[Task data — start]
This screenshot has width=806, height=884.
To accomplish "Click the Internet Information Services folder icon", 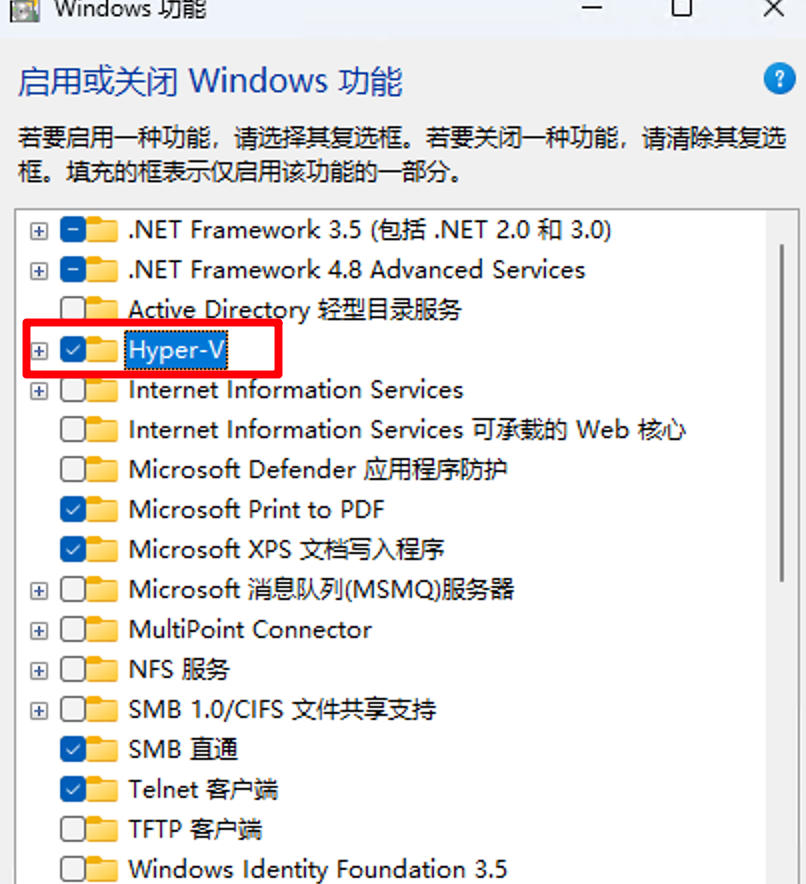I will tap(102, 390).
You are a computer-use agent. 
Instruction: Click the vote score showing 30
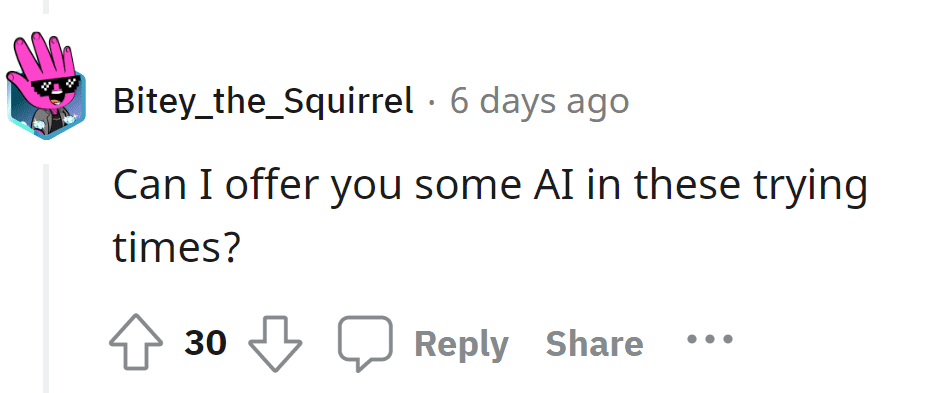tap(205, 343)
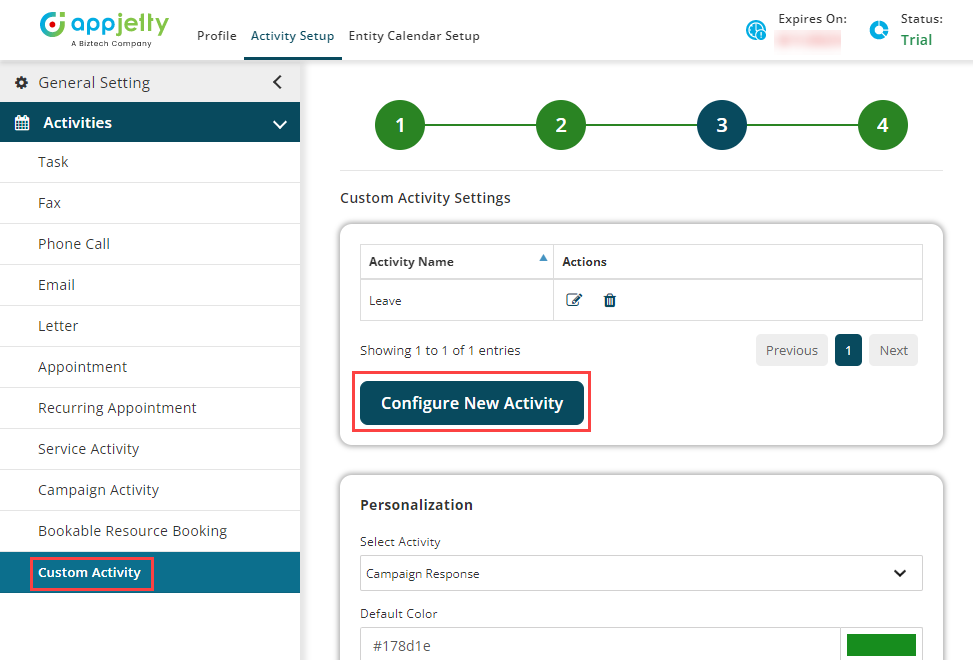Select Bookable Resource Booking activity

coord(132,531)
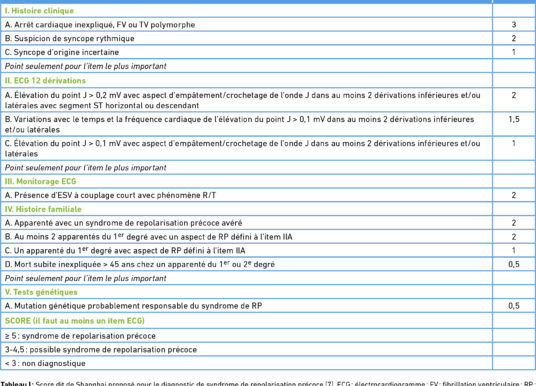This screenshot has width=536, height=386.
Task: Select the Mort subite inexpliquée row
Action: pos(268,264)
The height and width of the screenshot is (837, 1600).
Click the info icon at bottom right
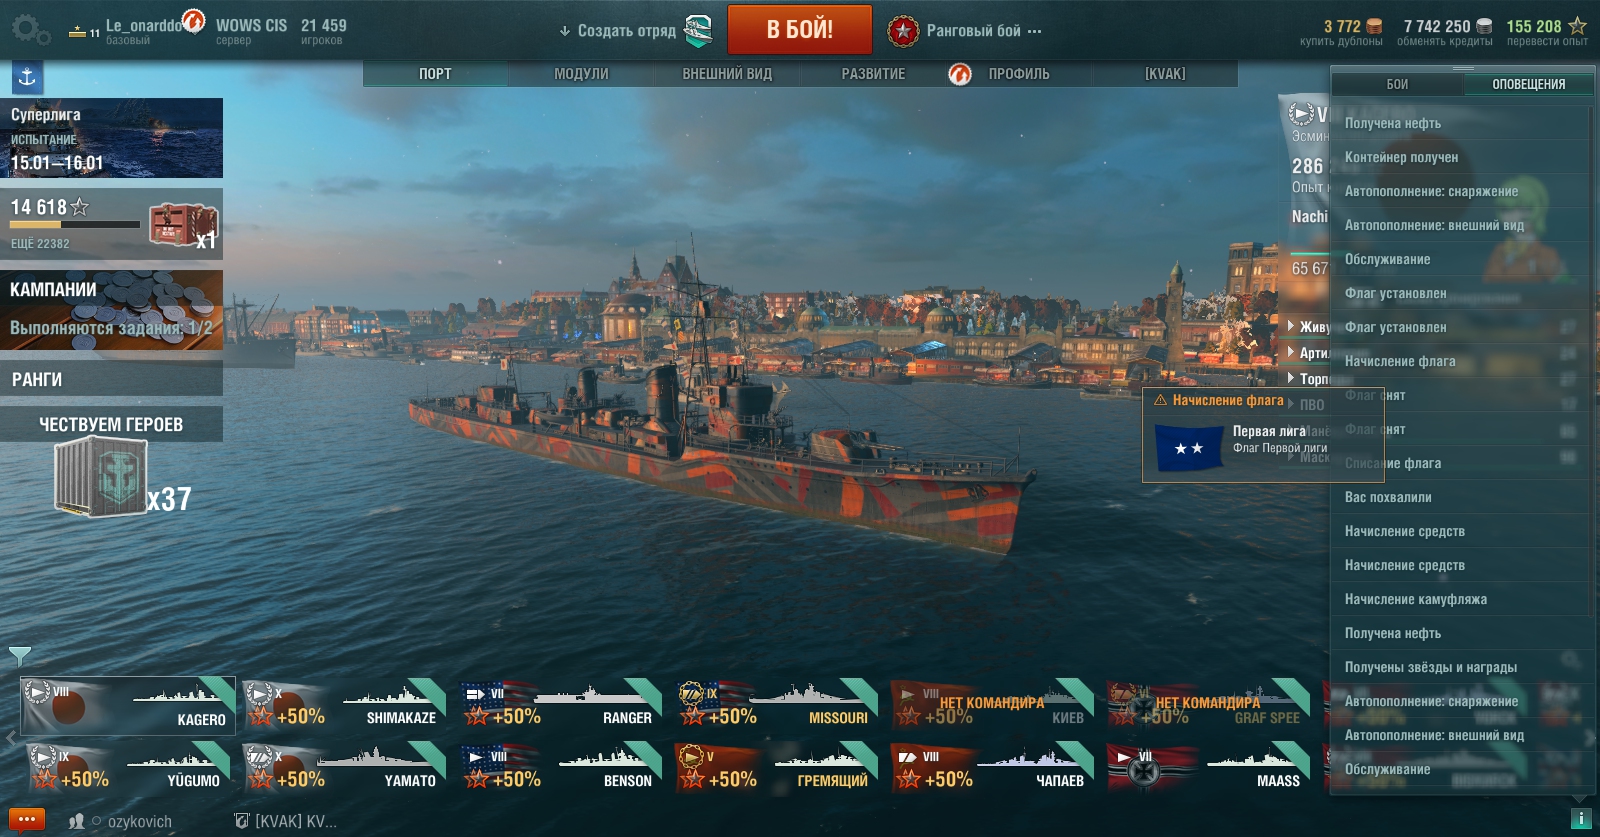coord(1581,819)
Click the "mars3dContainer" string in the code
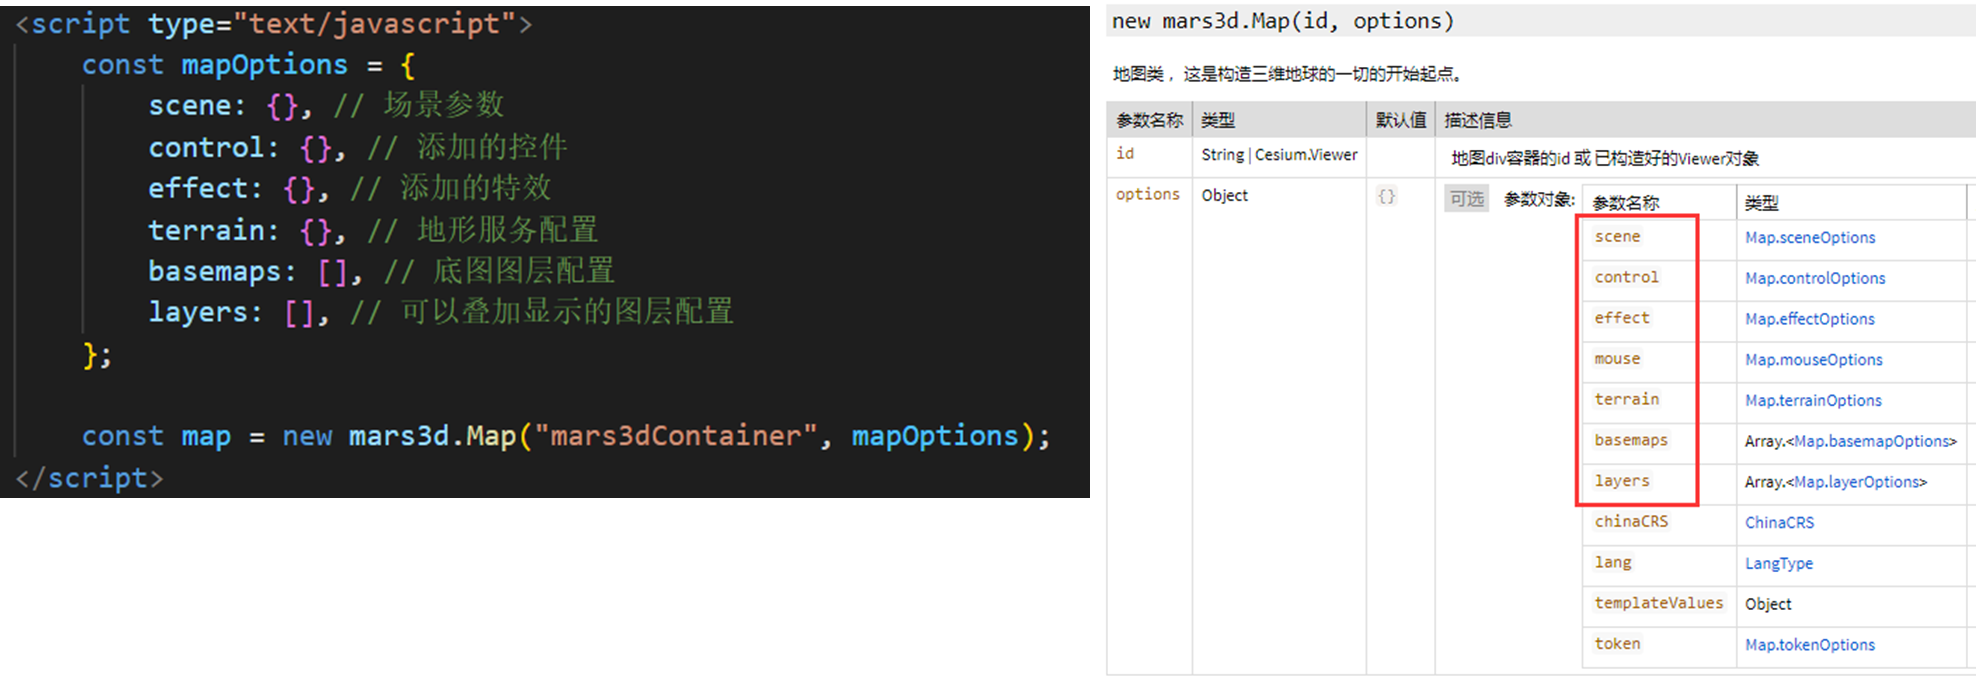 tap(676, 436)
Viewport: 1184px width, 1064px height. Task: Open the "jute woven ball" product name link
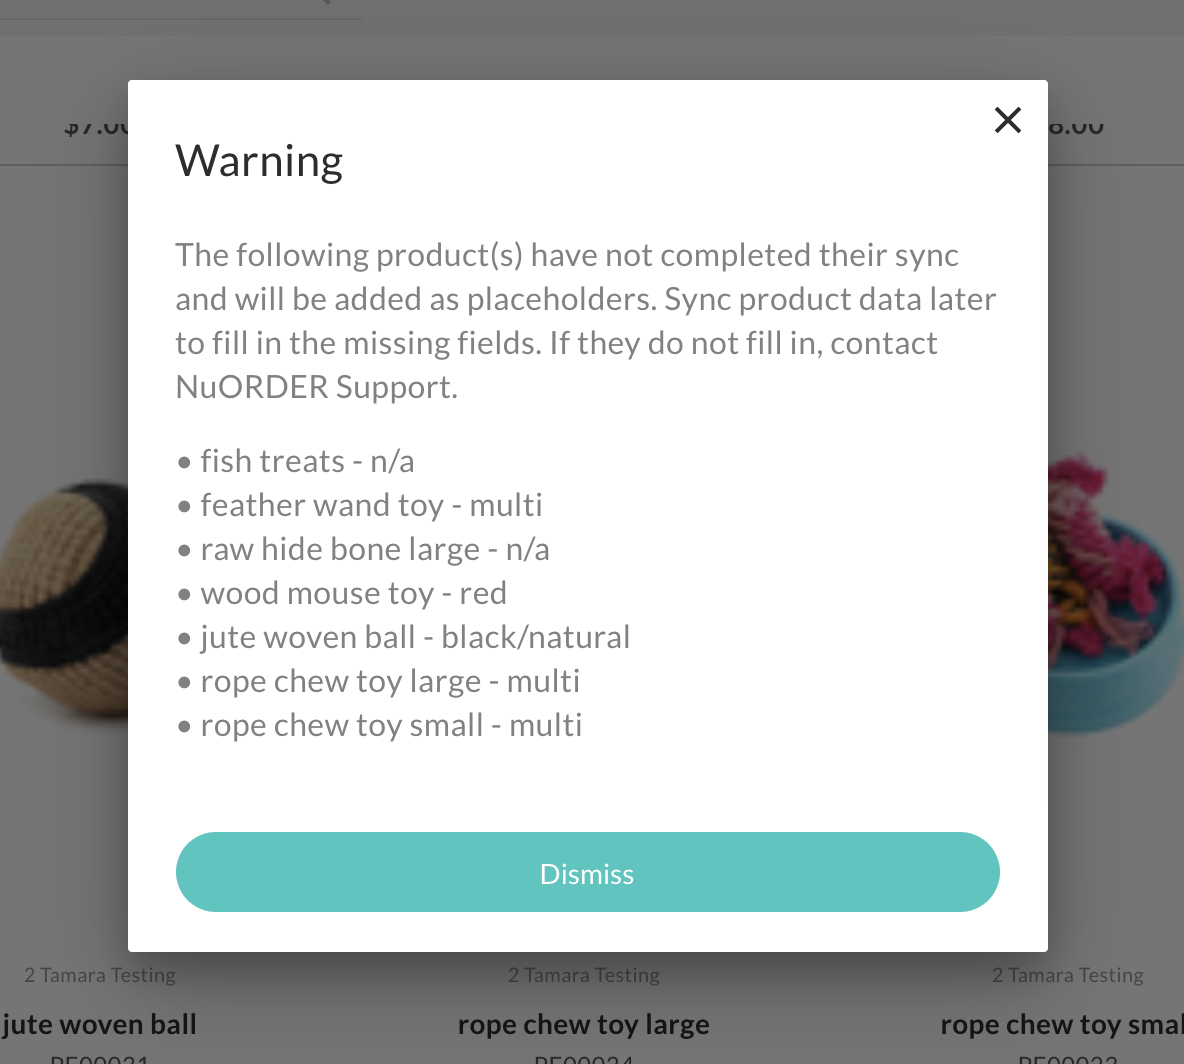[99, 1025]
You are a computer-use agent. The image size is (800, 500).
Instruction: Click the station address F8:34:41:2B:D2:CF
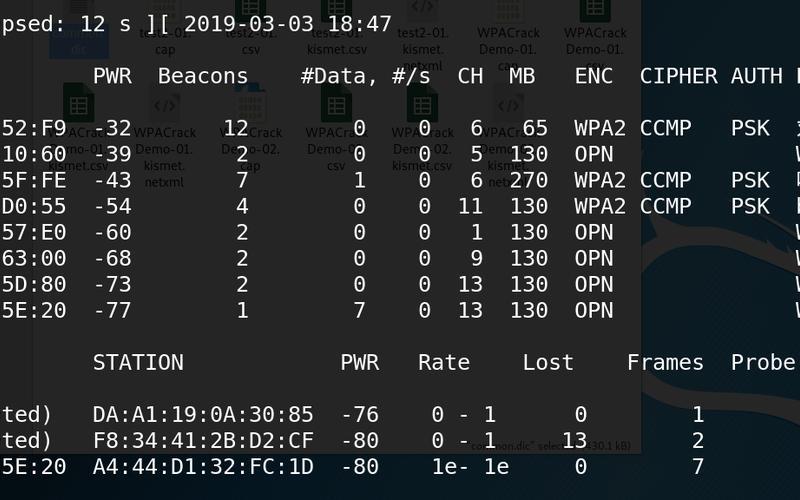point(203,440)
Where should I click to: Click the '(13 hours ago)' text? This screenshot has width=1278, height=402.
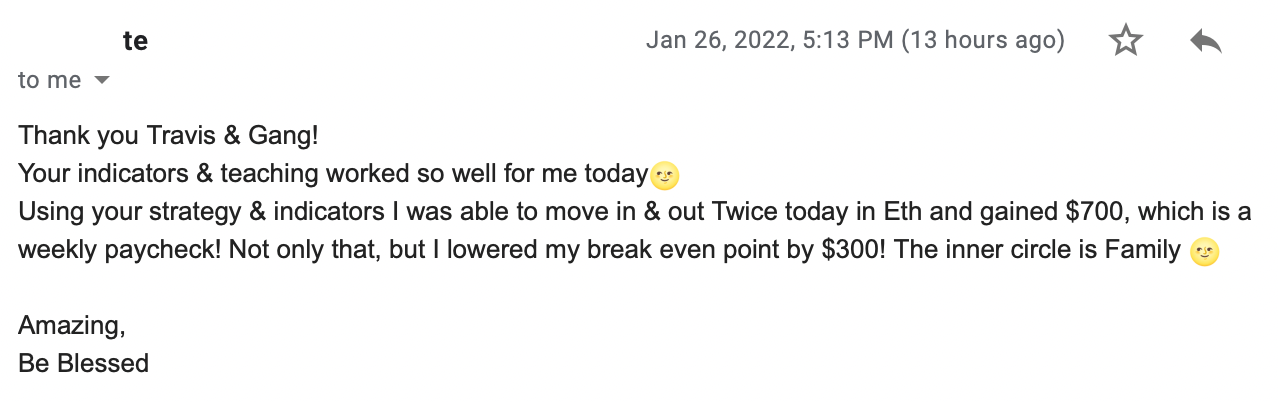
[Task data — finish]
What you should do: Please reproduce, word for word, only the lines from the line that holds "The height and" through the final line of the entries above, omitting any pictures.

Written solution:
The height and width of the screenshot is (837, 1600).
Click the info icon at bottom right
coord(1581,819)
Click the "mars3dContainer" string in the code
 tap(676, 436)
Viewport: 1184px width, 1064px height. Task: Open the "jute woven ball" product name link
[99, 1025]
You are a computer-use agent. The image size is (800, 500).
Instruction: Click the station address F8:34:41:2B:D2:CF
point(203,440)
Where should I click to: Click the '(13 hours ago)' text? This screenshot has width=1278, height=402.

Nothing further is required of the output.